All Products
Search

This Product

    Edge Security Acceleration:Server authentication

    Document Center

    Edge Security Acceleration:Server authentication

    Last Updated:Mar 27, 2025

    The authentication feature allows you to protect your website assets from unauthorized downloads and access. This topic describes how the server authentication feature of Edge Security Acceleration (ESA) works and provides an example for better explanation.

    How it works

    • Composition of a signed URL

      http://server_address[:port]/[uri]?auth_key=timestamp-rand-md5hash

    • Fields in a signed URL

      Field

      Description

      server_address

      The address of the server where resources are located.

      port

      The server port.

      uri

      The relative path of the specific resource on the server.

      auth_key

      The authentication key that you specified.

      timestamp

      The timestamp at which the signed URL expires. This value is calculated by adding the specified time to live (TTL) to the UNIX timestamp when the signed URL is generated. The generation timestamp is a 10-digit integer indicating the number of seconds that have elapsed since January 1, 1970 00:00:00 UTC.

      Note

      rand

      The random string. The string cannot contain hyphens (-). Example: 477b3bbc253f467b8def6711128c7bec. We recommend that you use a universally unique identifier (UUID).

      md5hash

      The string that is calculated by using the MD5 algorithm. The string must be 32 characters in length and can contain digits and lowercase letters.

      Calculation method:

      string_to_sign = "URI-Timestamp-rand-PrivateKey" (URI indicates the relative path of the specific resource and does not contain query string parameters. Example: /accesslog/post)
md5hash = md5sum(string_to_sign)

    • Authentication logic

      When a point of presence (POP) receives a request, the POP checks whether the value of timestamp is earlier than the current time.

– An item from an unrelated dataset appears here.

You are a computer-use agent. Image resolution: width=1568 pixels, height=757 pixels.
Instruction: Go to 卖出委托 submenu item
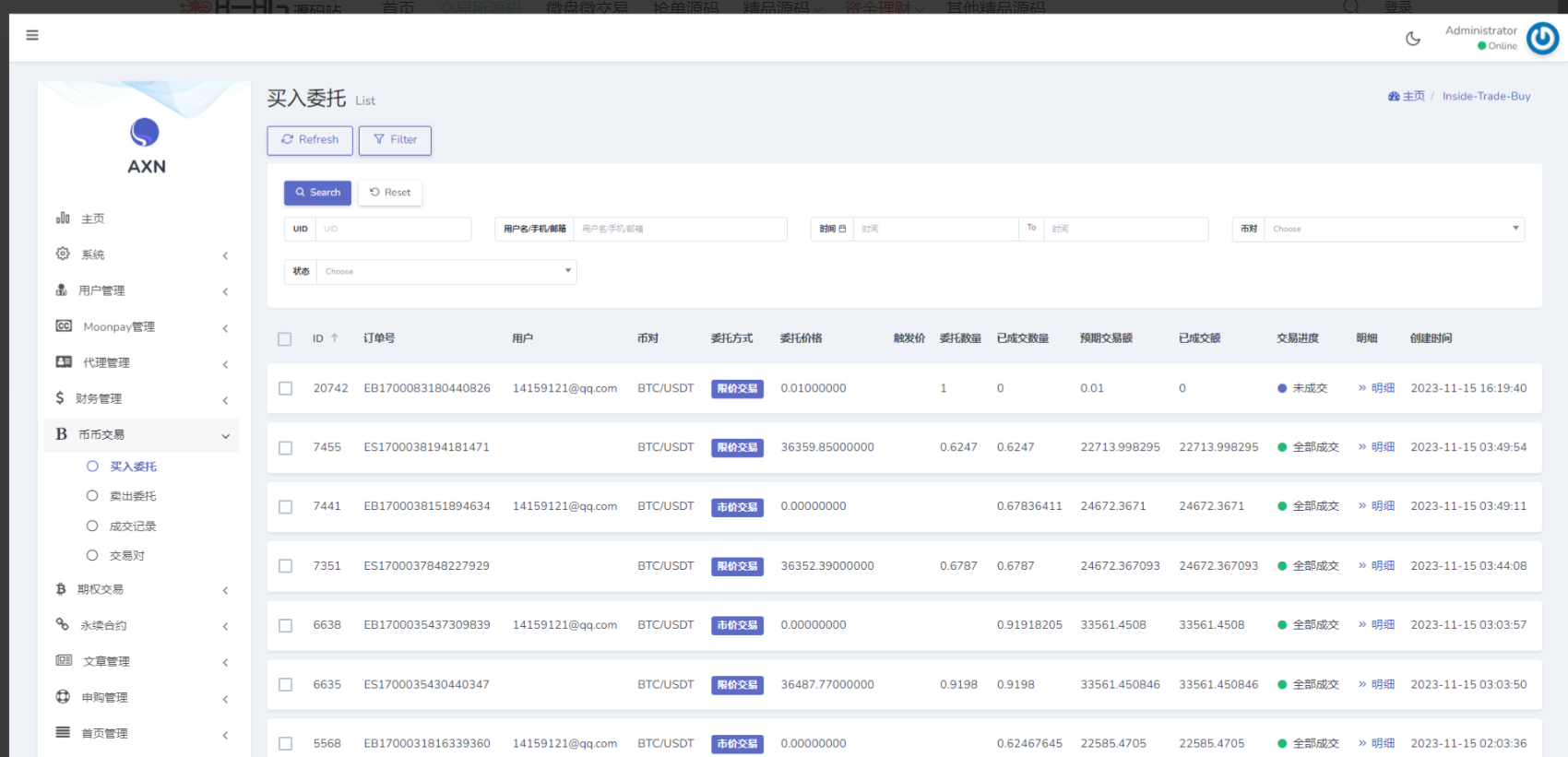click(x=133, y=497)
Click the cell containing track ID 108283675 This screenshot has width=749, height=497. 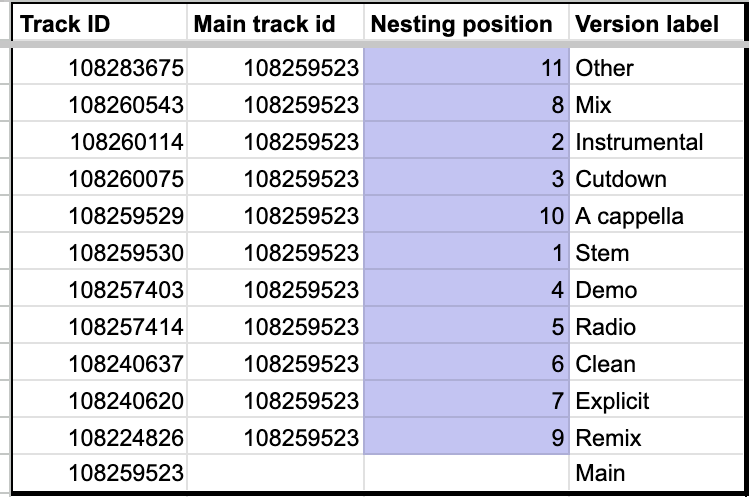(99, 66)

      • If timestamp is earlier than the current time, the POP considers that the requested URL has expired and returns HTTP status code 403.

      • If timestamp is later than the current time, a string is generated by using string_to_sign described in the preceding table. Then, an md5hash value is generated by using the MD5 algorithm. The generated md5hash value is compared with the md5hash value in the request.

        • If the two values are the same, the request passes the authentication. The POP returns the requested resource.

        • If they are different, the request fails the authentication. The POP returns HTTP status code 403.

    Example

    The resource URL is http://abc.aliyun.com:8080/accesslog/post, PrivateKey is aliyuncdn1234, and the TTL specified by ExpiredTime is 300 seconds.

    • Assume that the current time is 00:00:00 on December 1, 2017, UTC+8:00, which is 1512057600 represented in UNIX format. The timestamp contained in the signed URL is calculated by using the following formula:

      timestamp = 1512057600 + 300 = 1512057900

      The string to be signed:

      string_to_sign = "/accesslog/post-1512057900-0-aliyuncdn1234"

    • Calculate the md5hash value based on this string:

      md5hash = md5sum("/accesslog/post-1512057900-0-aliyuncdn1234") = 0b3cc22622bdbb82d5ba632a5a5c89ca

    • Signed URL:

      http://abc.aliyun.com:8080/accesslog/post?auth_key=1512057900-0-0b3cc22622bdbb82d5ba632a5a5c89ca

    If a client uses the signed URL to request a resource, the ESA POP compares the calculated md5hash value with the md5hash value in the request. If the values are the same (0b3cc22622bdbb82d5ba632a5a5c89ca in this example), and the signed URL is within the validity period, the request is served as expected. If the values are different, the request fails the authentication.